Complementation Tests.
Mutant pJC3 derivatives were transferred into strain KO607 carrying pPA114 to evaluate the dominance of Tsr* mutants. Individual transformant colonies were inoculated into tryptone semisolid agar plates containing 50 μg/ml of ampicillin, 12.5 μg/ml of chloramphenicol, 0.6 μM sodium salicylate, and IPTG at 0, 10, 20, or 40 μM. Plates were scored after incubation at 35°C for 7–8 h, and Tsr* mutants were classified as either recessive (no reduction in wild-type serine response at any induction level) or dominant (impaired serine chemotaxis at some induction level). Dominance was classified in severity according to the threshold concentration of IPTG inducer needed to produce the effect: D3 (0 μM), D2 (10 μM), D1 (20 μM), or D0 (40 μM).

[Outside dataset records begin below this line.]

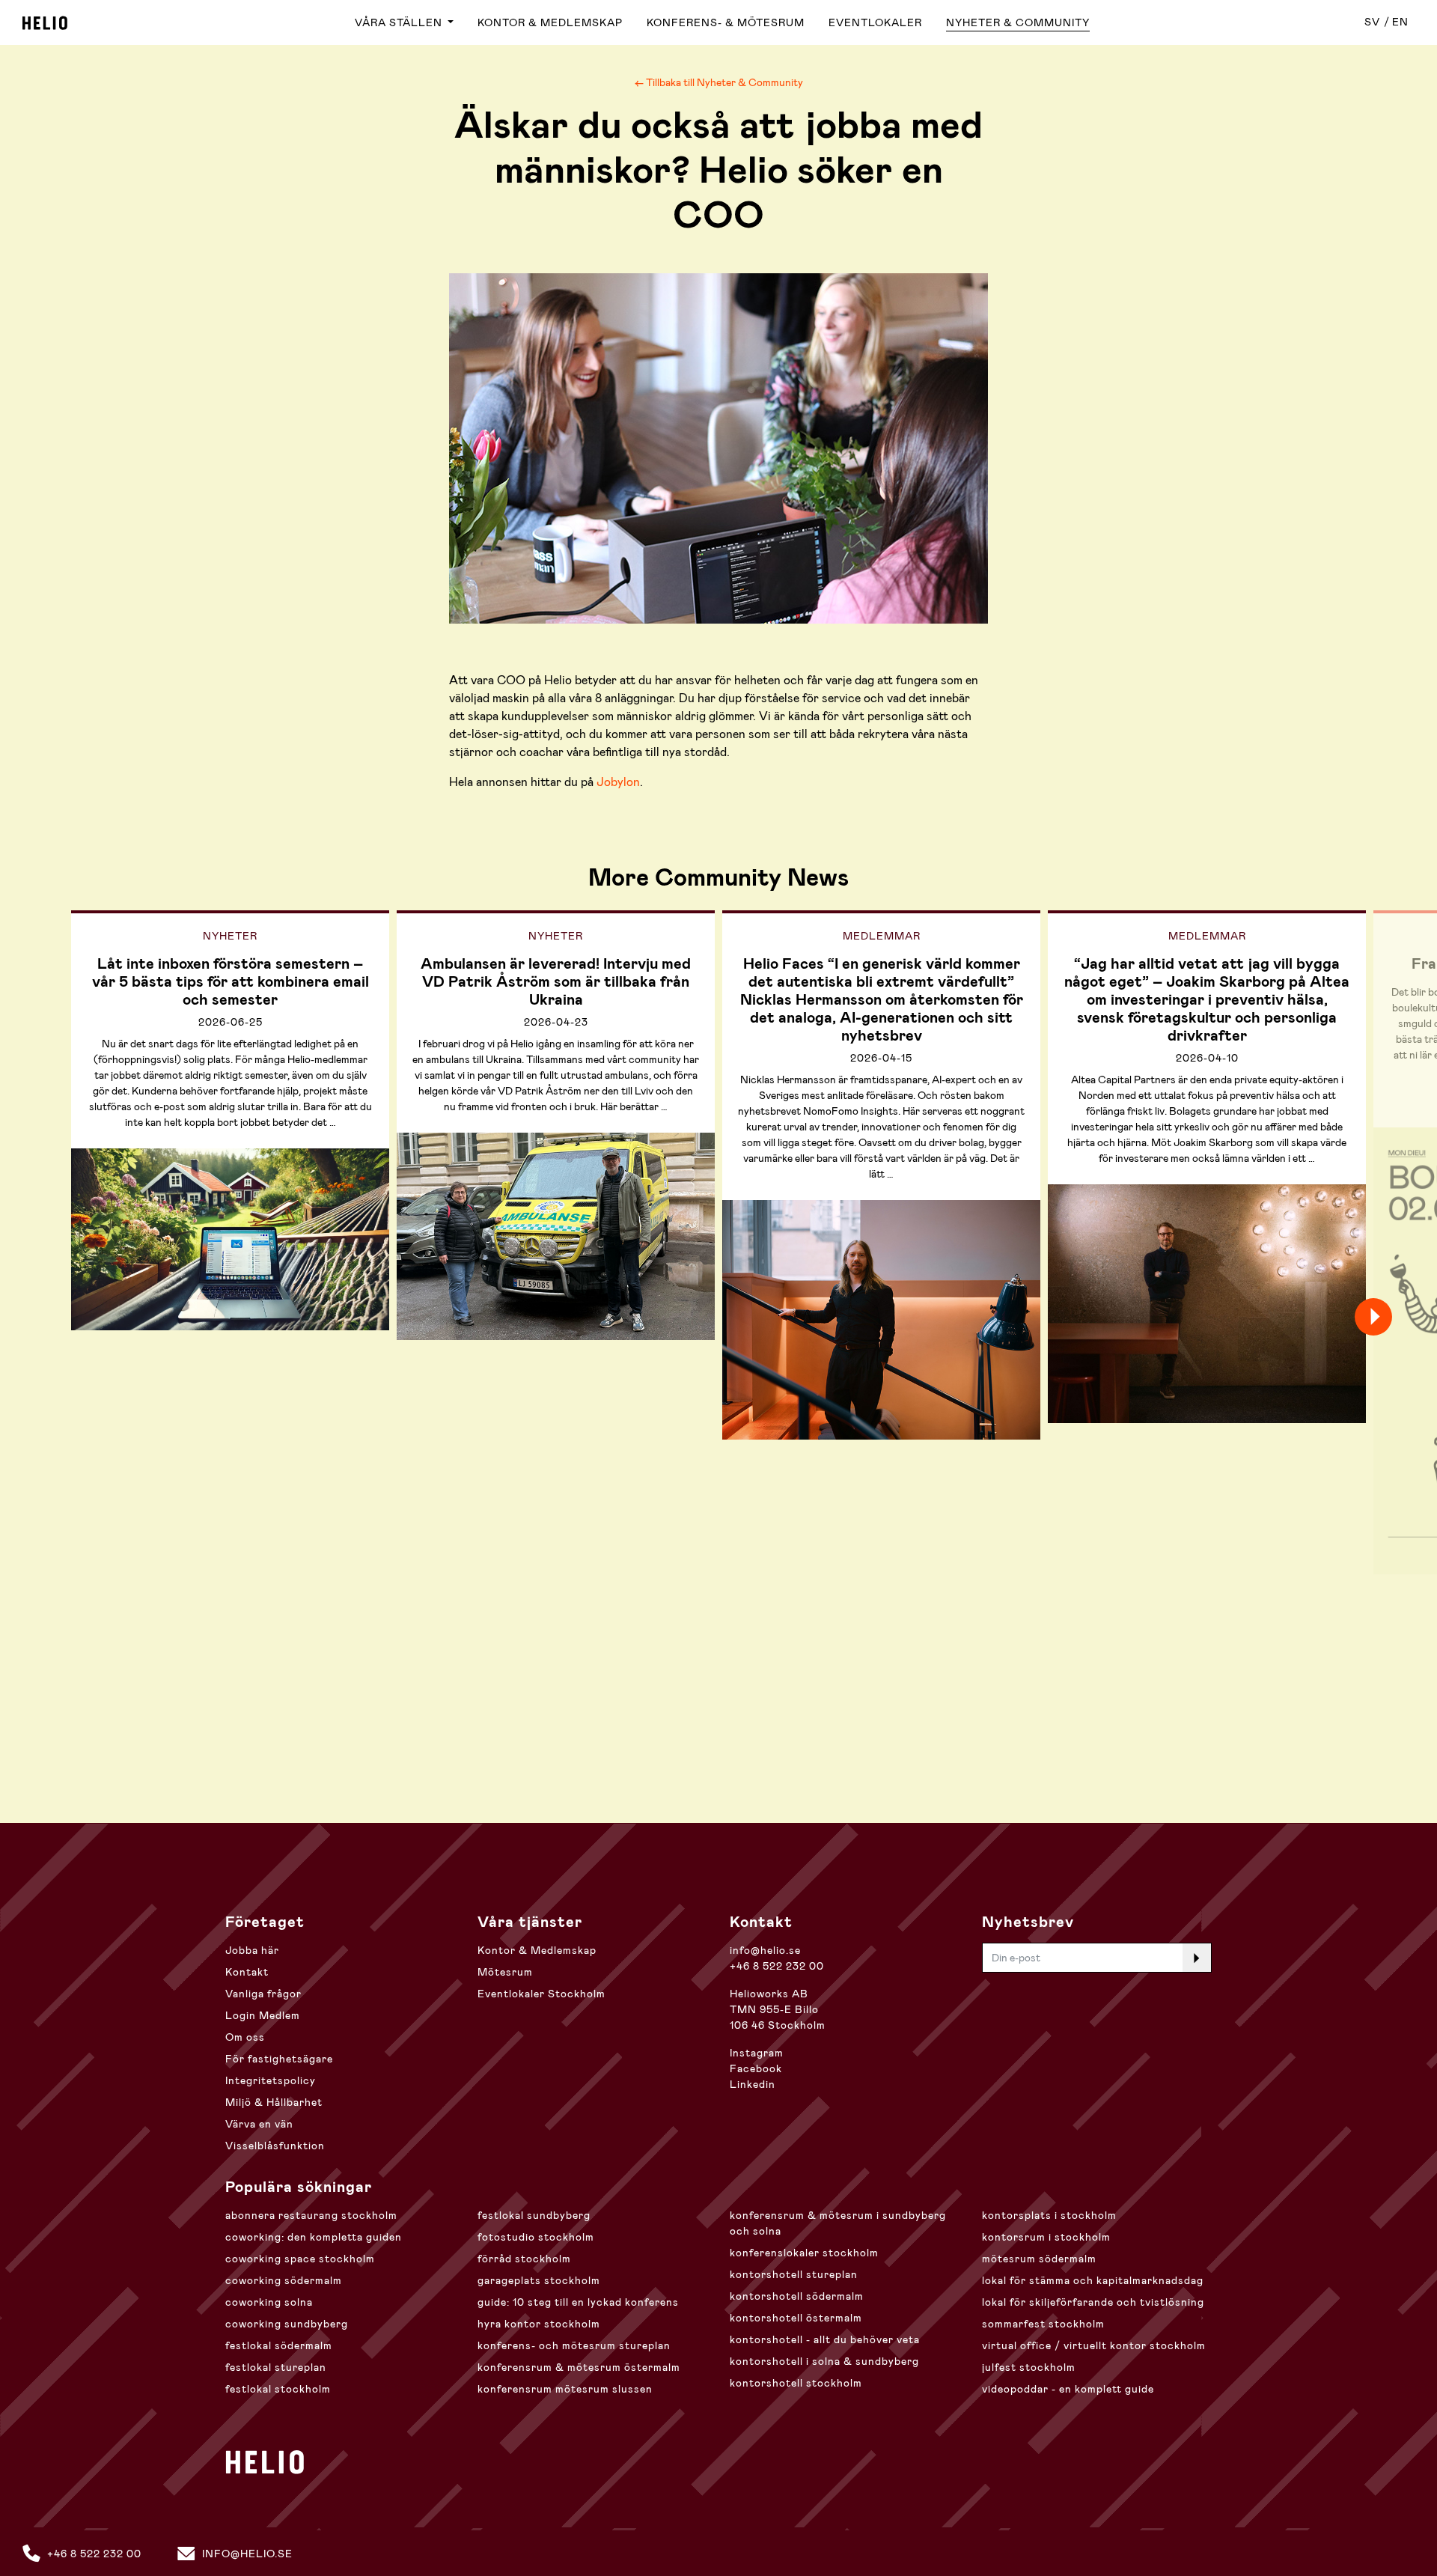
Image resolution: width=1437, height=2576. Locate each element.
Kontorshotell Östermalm (796, 2317)
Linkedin (752, 2084)
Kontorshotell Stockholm (796, 2383)
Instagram (757, 2052)
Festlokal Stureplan (275, 2367)
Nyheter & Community (1018, 22)
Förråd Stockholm (524, 2258)
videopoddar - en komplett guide (1068, 2389)
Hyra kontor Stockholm (539, 2323)
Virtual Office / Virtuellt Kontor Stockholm (1094, 2345)
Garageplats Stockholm (539, 2280)
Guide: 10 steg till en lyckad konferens (578, 2302)
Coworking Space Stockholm (300, 2258)
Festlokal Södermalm (278, 2345)
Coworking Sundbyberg (286, 2323)
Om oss (245, 2037)
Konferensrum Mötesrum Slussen (565, 2389)
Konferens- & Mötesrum (726, 22)
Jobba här (252, 1950)
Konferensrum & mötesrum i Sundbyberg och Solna (838, 2223)
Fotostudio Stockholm (536, 2237)
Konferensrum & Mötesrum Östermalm (579, 2367)
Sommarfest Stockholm (1043, 2323)
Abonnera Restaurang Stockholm (311, 2215)
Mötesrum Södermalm (1039, 2258)
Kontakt (247, 1972)
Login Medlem (262, 2015)
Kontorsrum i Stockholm (1046, 2237)
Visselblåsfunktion (275, 2145)
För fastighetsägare (279, 2058)
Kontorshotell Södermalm (797, 2296)
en (1400, 21)
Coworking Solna (269, 2302)
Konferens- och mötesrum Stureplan (574, 2345)
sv (1372, 21)
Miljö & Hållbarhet (274, 2102)
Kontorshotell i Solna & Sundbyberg (824, 2361)
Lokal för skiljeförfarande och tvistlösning (1093, 2302)
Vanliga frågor (263, 1993)
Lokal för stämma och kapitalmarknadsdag (1092, 2280)
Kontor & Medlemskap (550, 22)
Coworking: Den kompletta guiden (313, 2237)
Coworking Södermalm (283, 2280)
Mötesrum (505, 1972)
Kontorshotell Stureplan (794, 2274)
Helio (44, 23)
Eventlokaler (875, 22)
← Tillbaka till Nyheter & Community (719, 82)
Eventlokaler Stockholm (541, 1993)
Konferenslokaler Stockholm (804, 2252)
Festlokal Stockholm (278, 2389)
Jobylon (618, 782)
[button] (1399, 1317)
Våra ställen (400, 22)
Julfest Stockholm (1029, 2367)
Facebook (756, 2068)
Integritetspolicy (270, 2080)
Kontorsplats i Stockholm (1049, 2215)
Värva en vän (259, 2124)
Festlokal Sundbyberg (534, 2215)
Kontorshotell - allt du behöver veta (825, 2339)
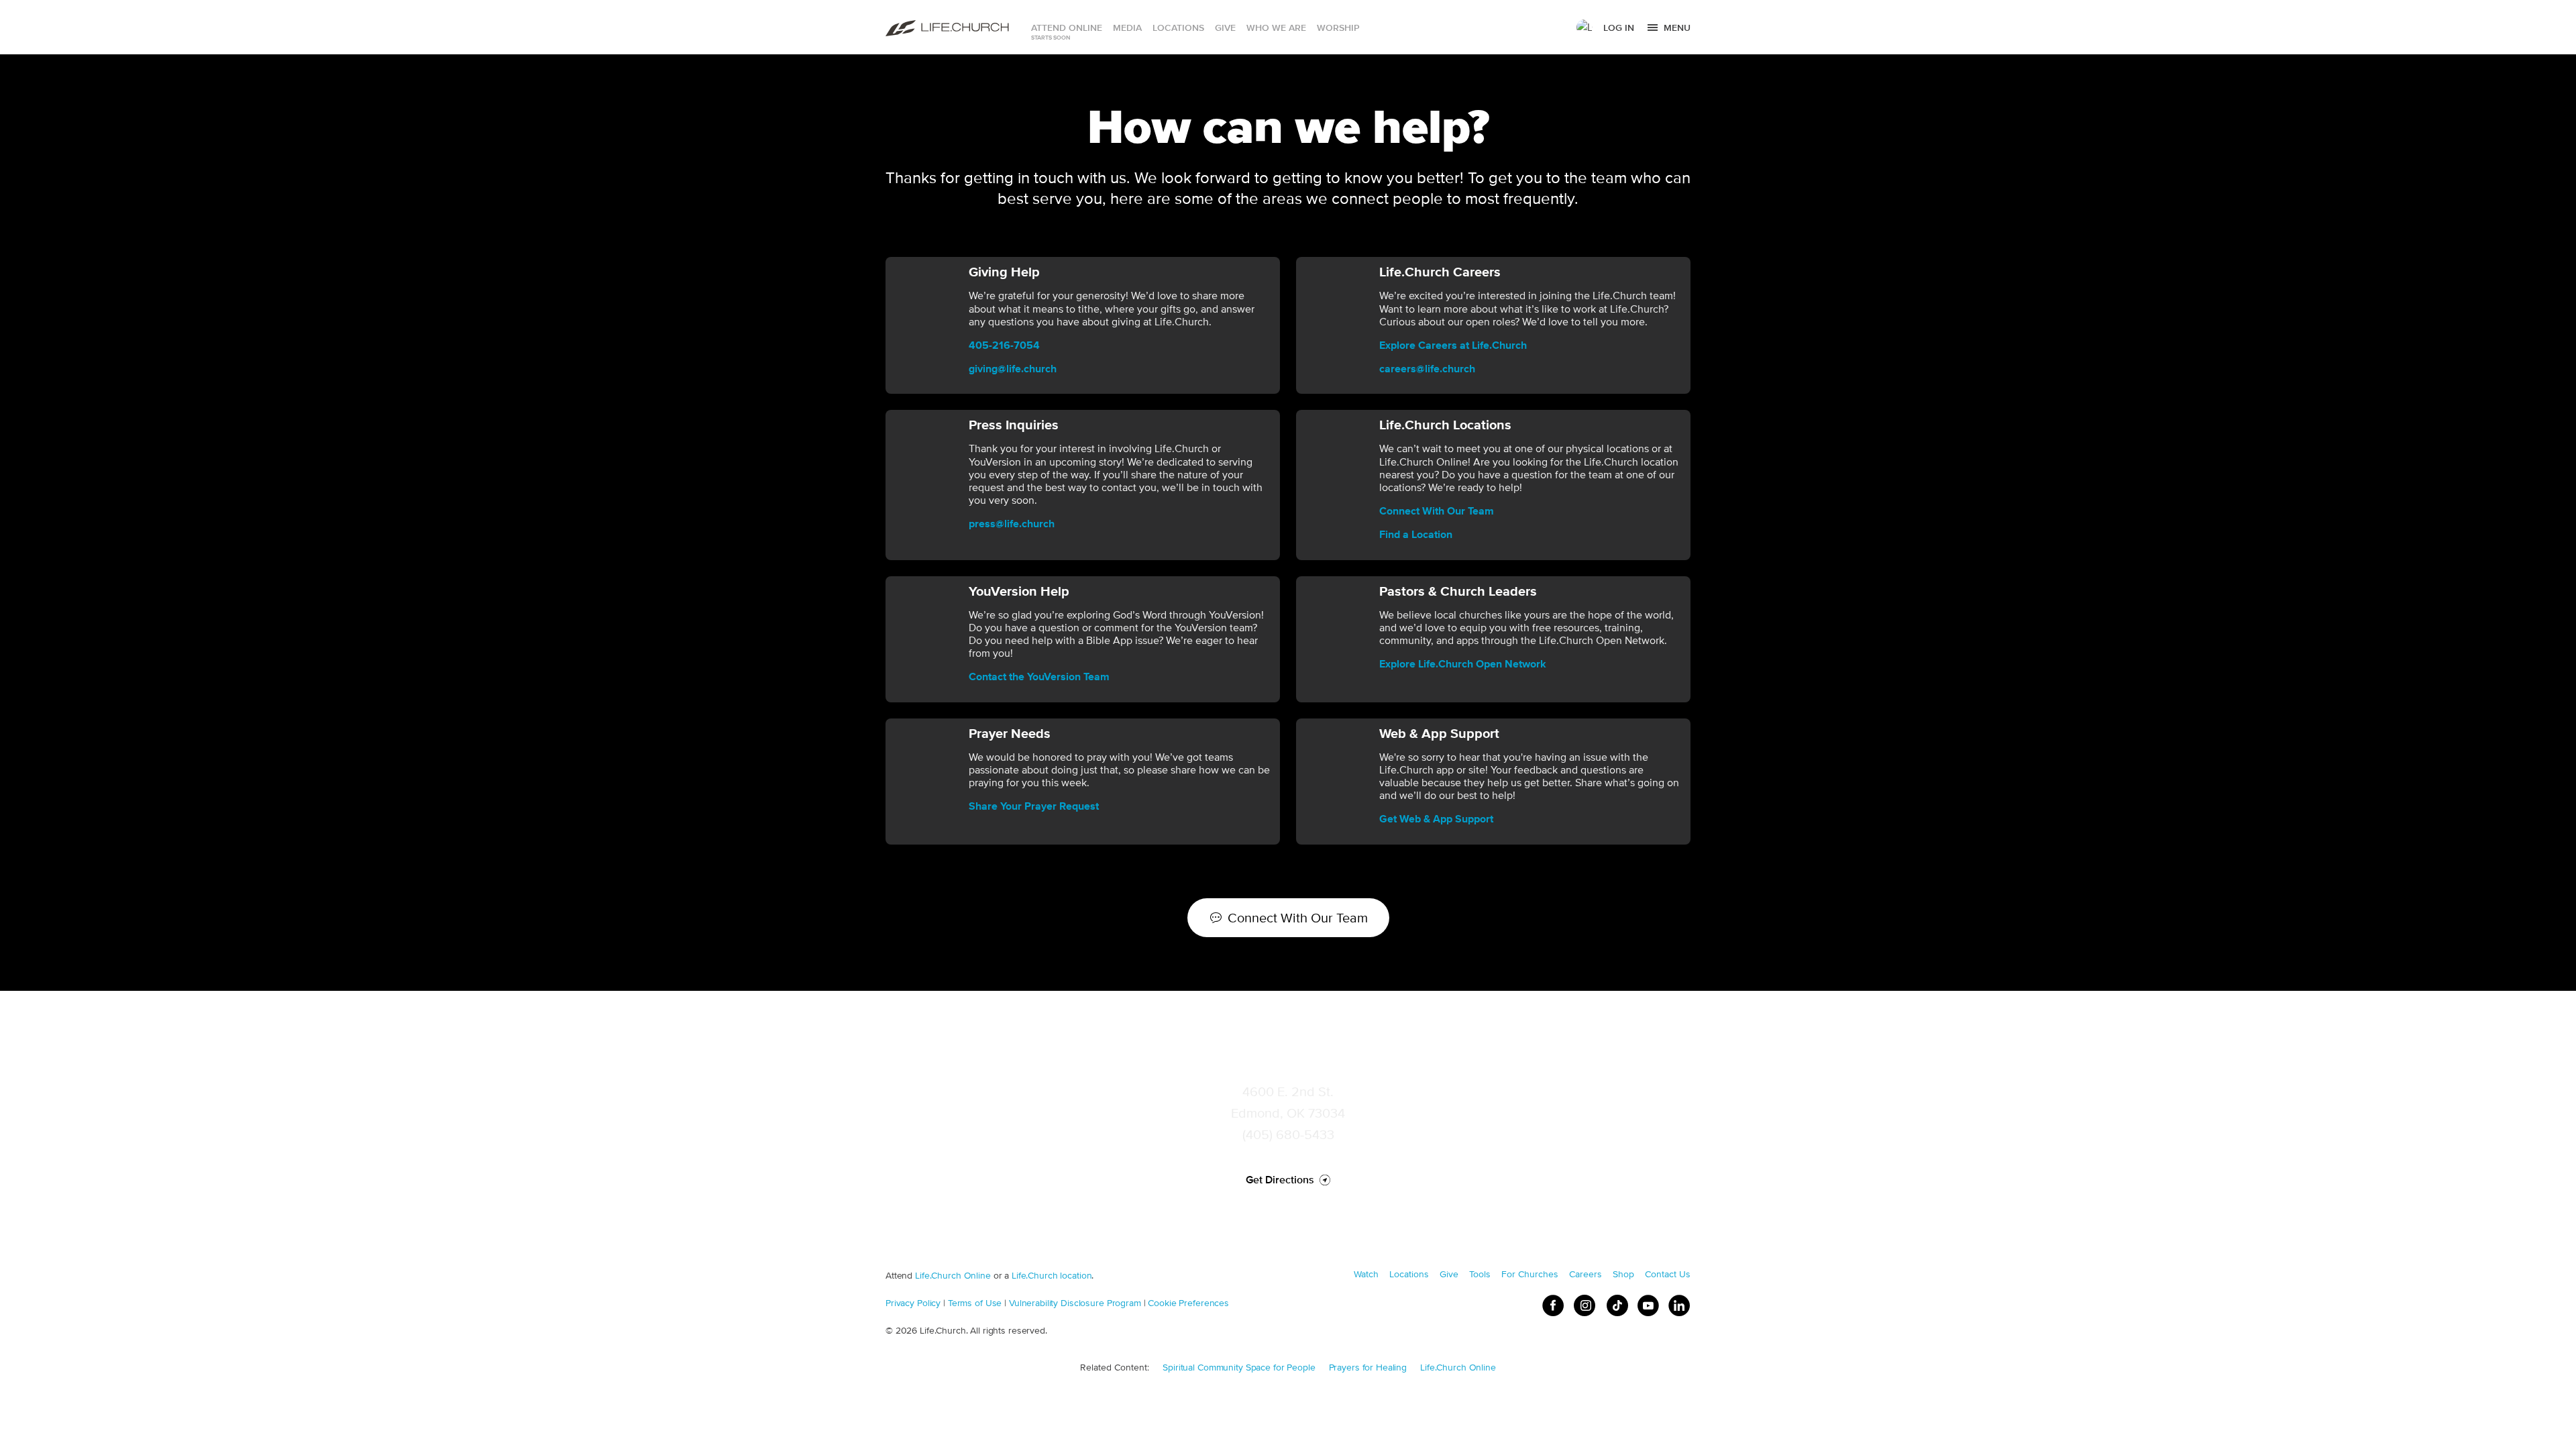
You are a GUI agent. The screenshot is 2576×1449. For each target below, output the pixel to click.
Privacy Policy (913, 1302)
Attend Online (1066, 27)
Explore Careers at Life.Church (1453, 345)
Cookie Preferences (1188, 1302)
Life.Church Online (953, 1275)
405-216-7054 (1004, 345)
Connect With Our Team (1436, 510)
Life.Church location (1051, 1275)
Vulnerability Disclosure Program (1075, 1302)
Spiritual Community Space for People (1239, 1367)
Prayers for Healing (1368, 1367)
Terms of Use (975, 1302)
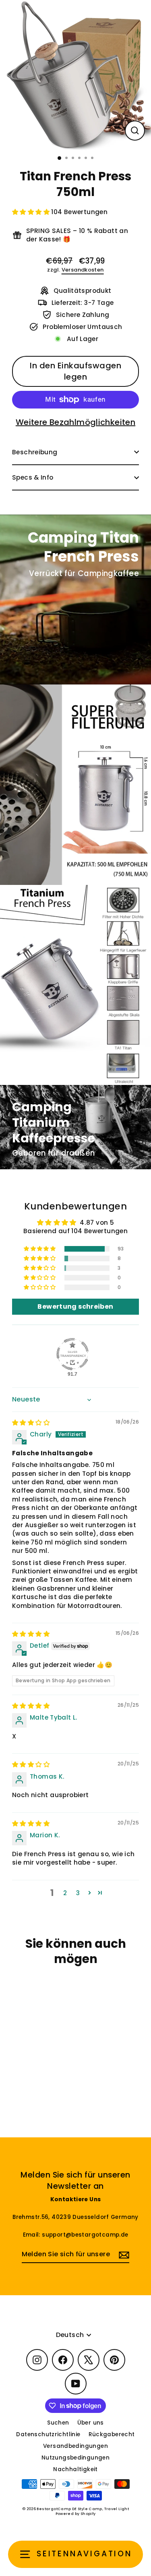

Epistasis tests were done in an identical manner except that mutant pJC3 derivatives were transferred to strain KO607 carrying pLC113 and the sodium salicylate concentration in the assay plates was 0.7 μM. Plates were scored after incubation for 8–9 h, and mutants were classified as epistatic if they impaired aspartate chemotaxis at some induction level: E3 (0 μM), E2 (10 μM), E1 (20 μM), or E0 (40 μM). Some nonepistatic mutants regained serine chemotaxis ability in these tests and were classified as functionally rescuable (by wild-type Tar).
Receptor Crosslinking.
Strains UU1248 and RP3098 carrying pCS66 and pJC3 (or one of its derivatives) were grown at 35°C in tryptone broth containing 100 μg/ml of ampicillin and 50 μg/ml of chloramphenicol. At early log phase, IPTG (20 μM) and sodium salicylate (0.6 μM) were added to induce Tsr and Tar-(His)6 expression to their normal cellular levels. At mid-log phase, cells were harvested by centrifugation (6,000 × g), washed twice with KEP [10 mM potassium phosphate (pH 7.0)/0.1 mM EDTA], and resuspended in the same buffer at an OD600 of 5. The crosslinking agent dithiobis(succinimidylpropionate) (Pierce) was added to 10 ml of cell suspension to a final concentration of 0.5 mM. After 2 h at room temperature, the reaction was quenched by addition of Tris⋅HCl (pH 8.0) to a final concentration of 0.1 M. After an additional 15 min at room temperature, the cells were collected by centrifugation, washed with 50 mM Tris⋅HCl (pH 8.0), and stored at −20°C.
Cell samples were thawed and resuspended in 10 ml of TK buffer [10 mM Tris⋅HCl (pH 8.0)/40 mM KCl] supplemented with protease inhibitors (2 μM pepstatin/2 μM leupeptin/1 mM EDTA/0.6 mM phenylmethylsulfonyl fluoride). Cells were broken by two passes through a French press at 10,000 psi, and cell debris was removed by 15-min centrifugation at 12,000 × g. Membranes were pelleted from the supernatant by centrifugation at 150,000 × g for 1 h and resuspended in 0.9 ml of TK supplemented with 0.6 mM phenylmethylsulfonyl fluoride. To solubilize membrane proteins, sodium lauryl maltoside was added to a final concentration of 1% and the sample was shaken at 4°C for 45–60 min. The sample was then diluted 4× with TK and centrifuged at 150,000 × g for 1 h to remove insoluble material.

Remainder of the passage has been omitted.